Collected data entries:
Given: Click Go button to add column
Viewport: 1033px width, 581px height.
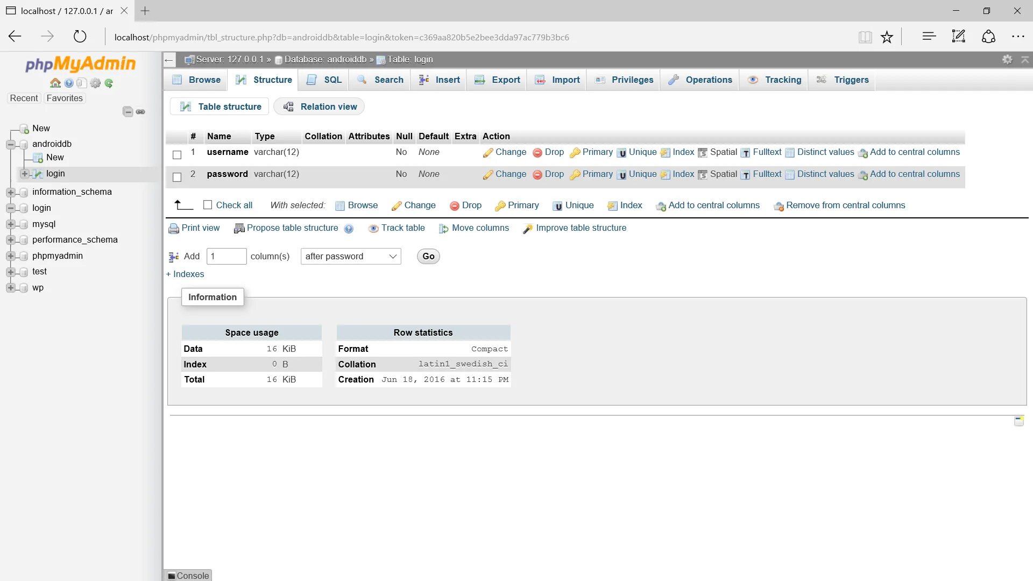Looking at the screenshot, I should [x=428, y=256].
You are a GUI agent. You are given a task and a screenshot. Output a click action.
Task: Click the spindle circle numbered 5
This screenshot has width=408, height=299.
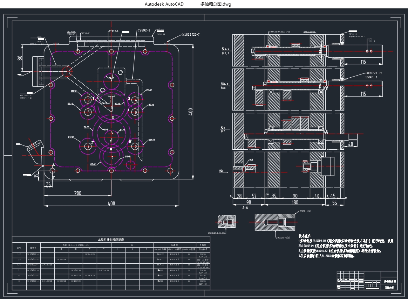click(89, 112)
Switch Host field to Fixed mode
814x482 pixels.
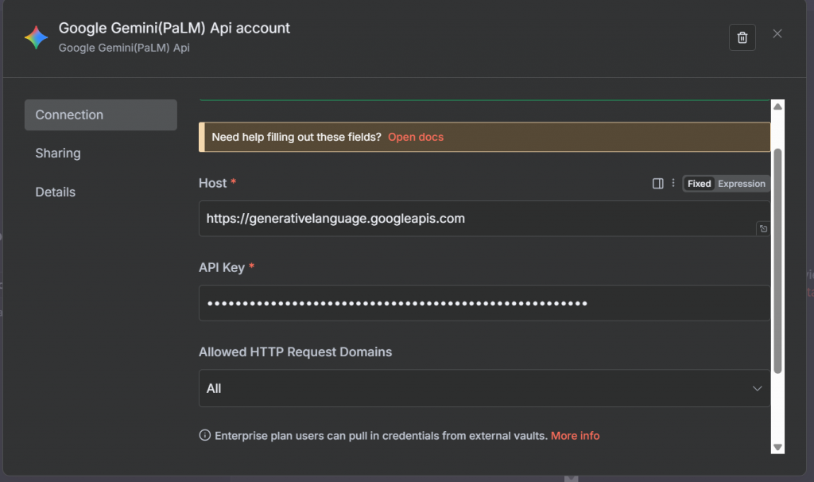pos(700,184)
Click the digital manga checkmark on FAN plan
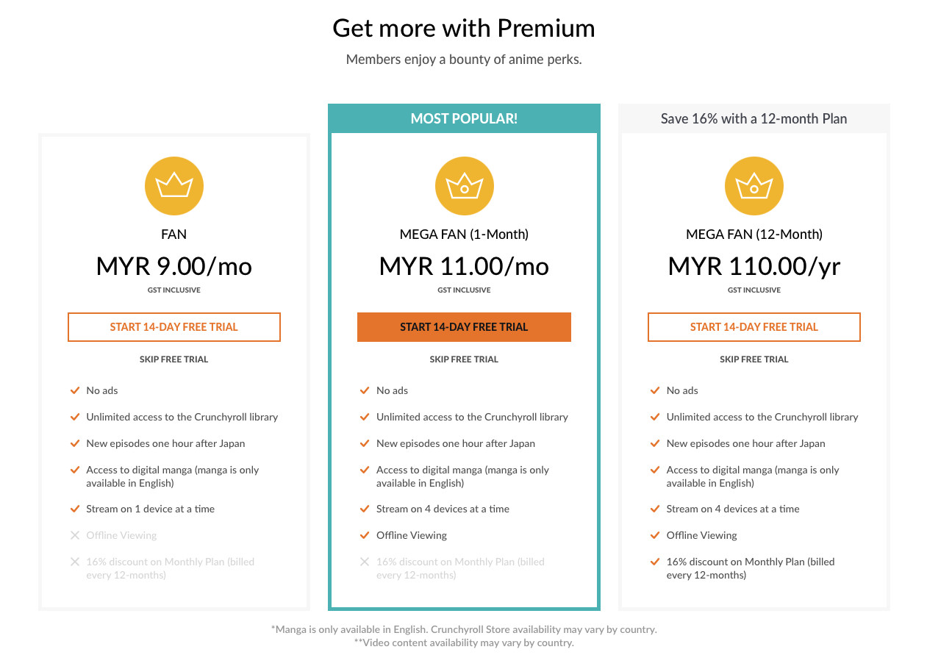This screenshot has height=655, width=927. pos(74,470)
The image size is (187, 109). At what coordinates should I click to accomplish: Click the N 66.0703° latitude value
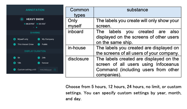coord(29,24)
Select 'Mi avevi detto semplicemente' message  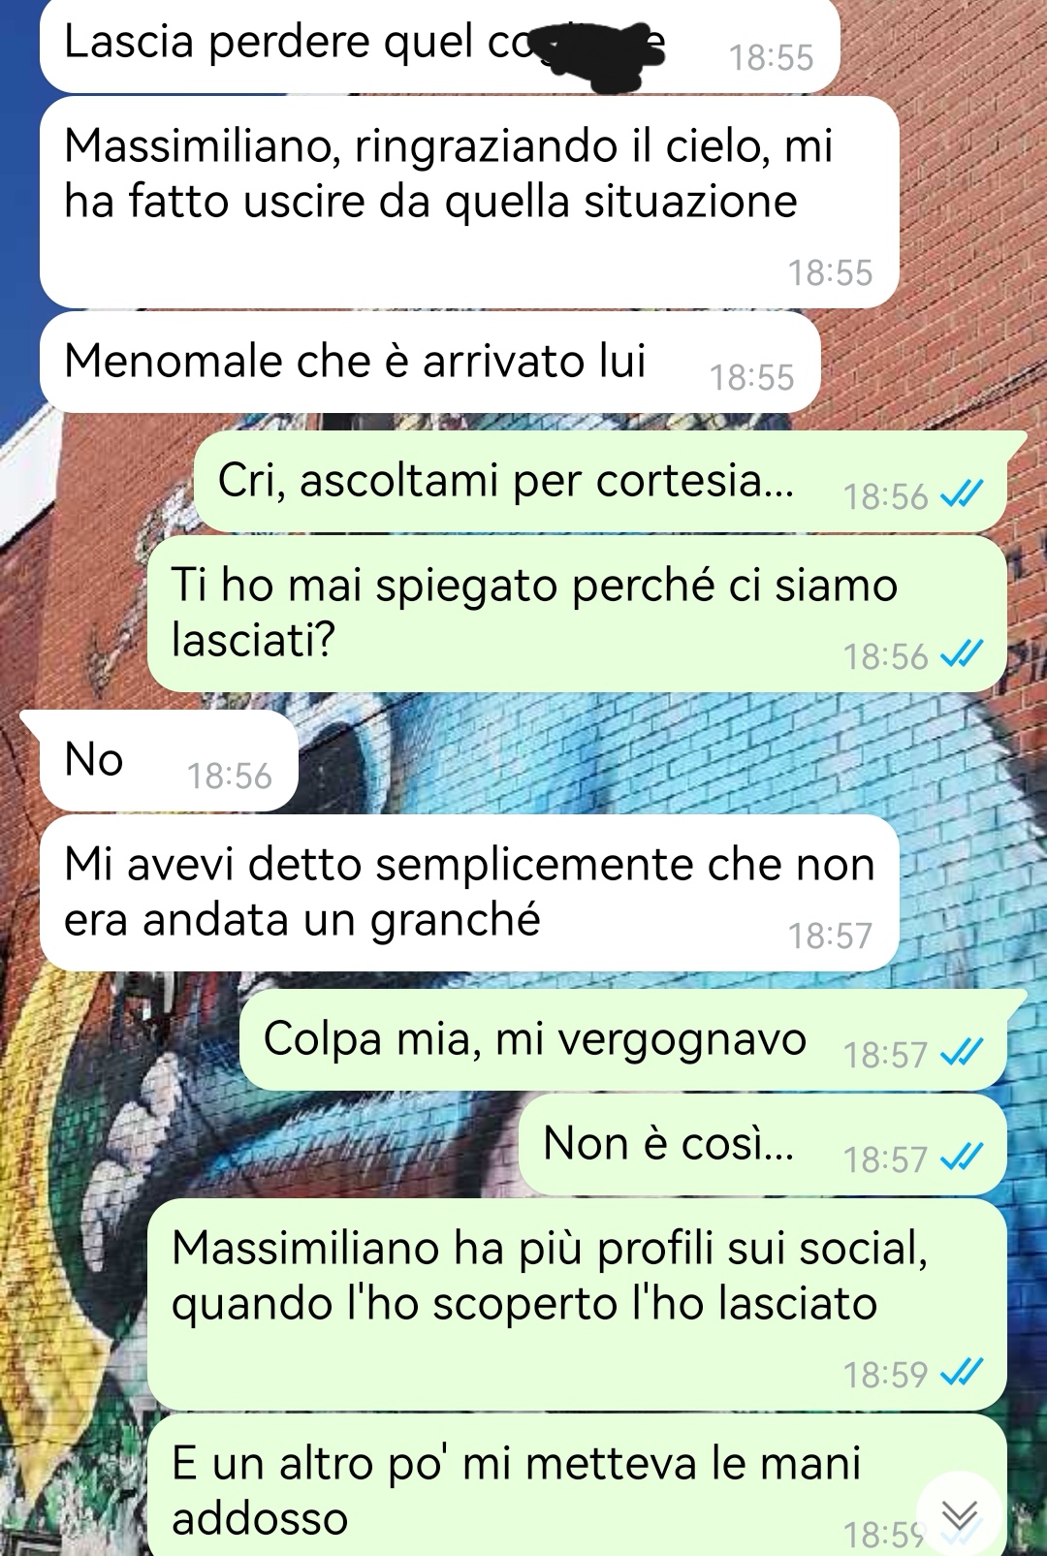click(469, 893)
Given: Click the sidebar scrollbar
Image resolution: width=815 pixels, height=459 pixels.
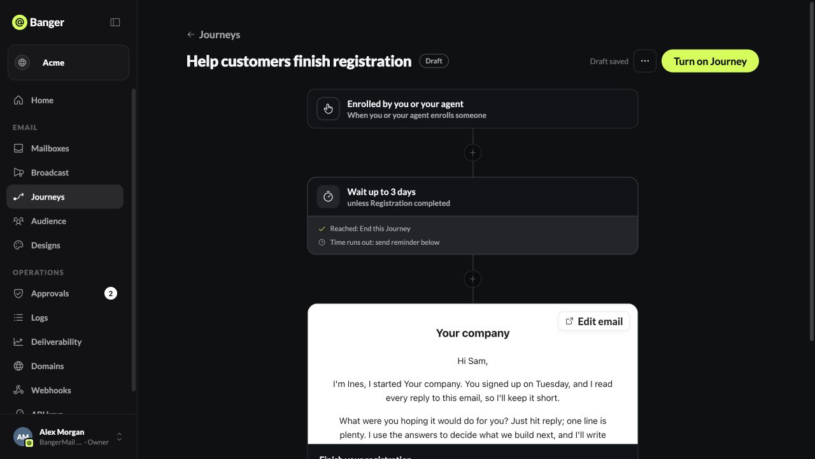Looking at the screenshot, I should click(x=134, y=240).
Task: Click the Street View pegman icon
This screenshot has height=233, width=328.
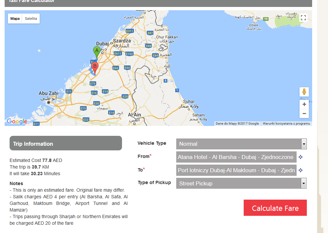Action: (x=304, y=92)
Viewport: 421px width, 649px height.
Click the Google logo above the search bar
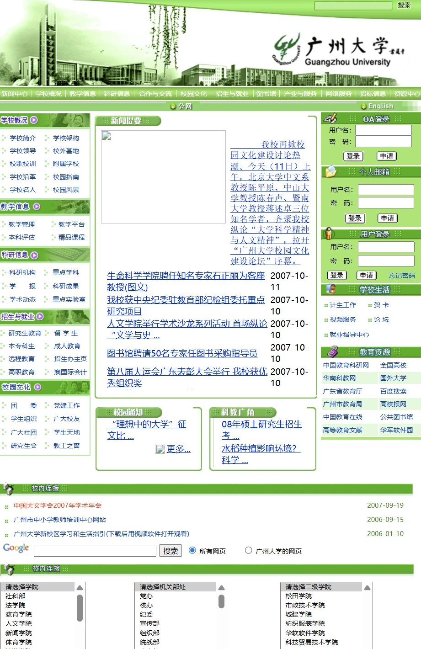click(x=16, y=548)
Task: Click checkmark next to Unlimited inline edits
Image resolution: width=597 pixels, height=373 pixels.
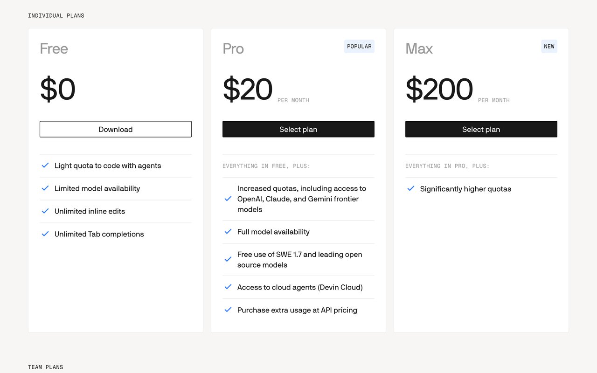Action: [x=45, y=211]
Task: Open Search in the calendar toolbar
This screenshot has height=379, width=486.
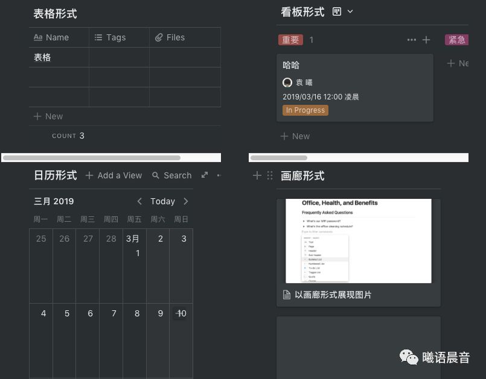Action: pyautogui.click(x=171, y=175)
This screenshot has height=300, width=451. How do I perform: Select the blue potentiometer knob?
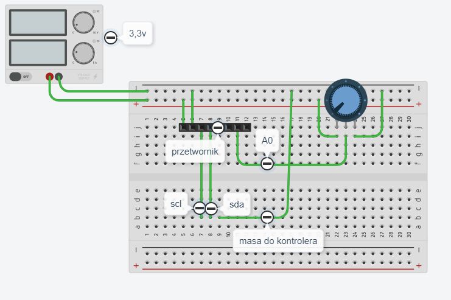[346, 100]
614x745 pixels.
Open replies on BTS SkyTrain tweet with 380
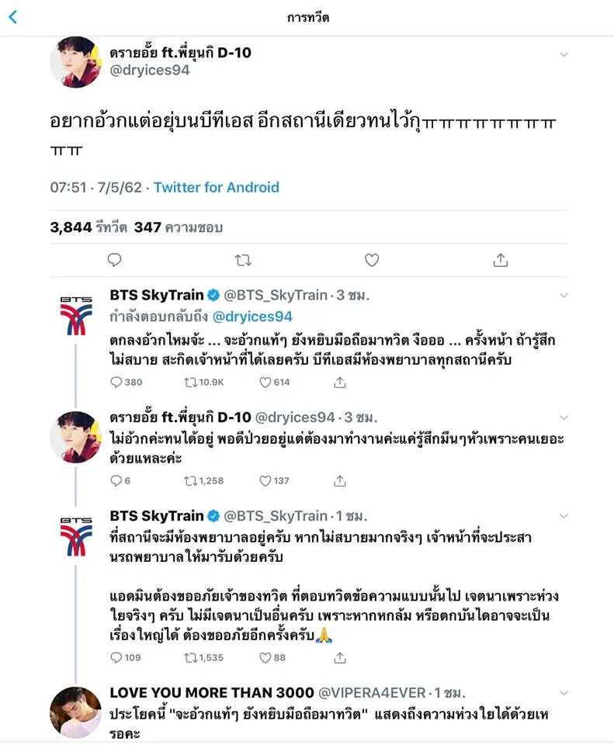(x=117, y=382)
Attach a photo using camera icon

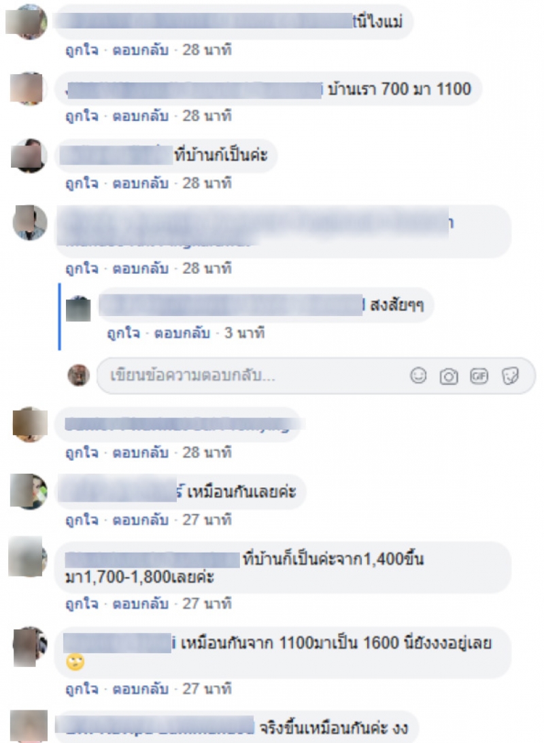point(448,376)
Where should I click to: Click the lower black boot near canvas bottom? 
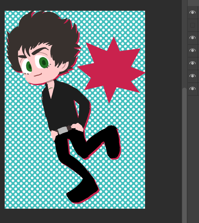pyautogui.click(x=83, y=192)
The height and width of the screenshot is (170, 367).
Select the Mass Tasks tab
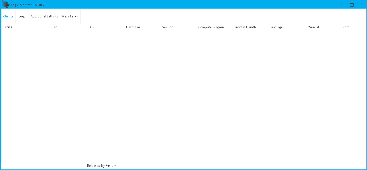70,16
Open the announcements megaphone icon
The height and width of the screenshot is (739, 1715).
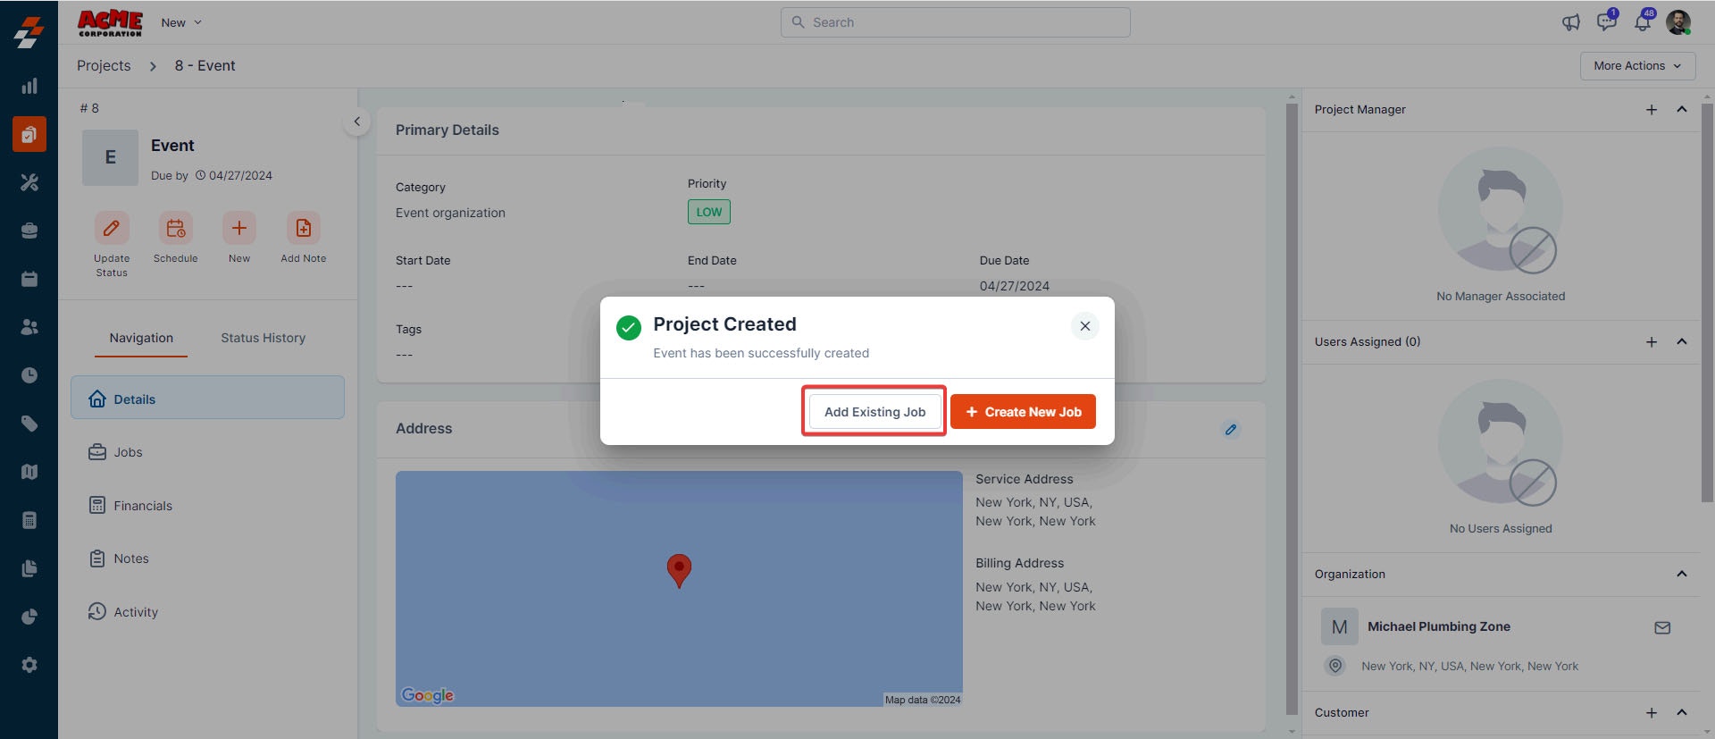[1571, 22]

> _Problem statement_: Ignoring the pictures, write out word for word only the lines from the one containing "Where should I" through the last line of the data, both ends included.

> _Exercise result_:
Where should I click to: Click the lower black boot near canvas bottom? 
pyautogui.click(x=83, y=192)
The height and width of the screenshot is (170, 367).
Select the Mass Tasks tab
70,16
Open the announcements megaphone icon
The height and width of the screenshot is (739, 1715).
[1571, 22]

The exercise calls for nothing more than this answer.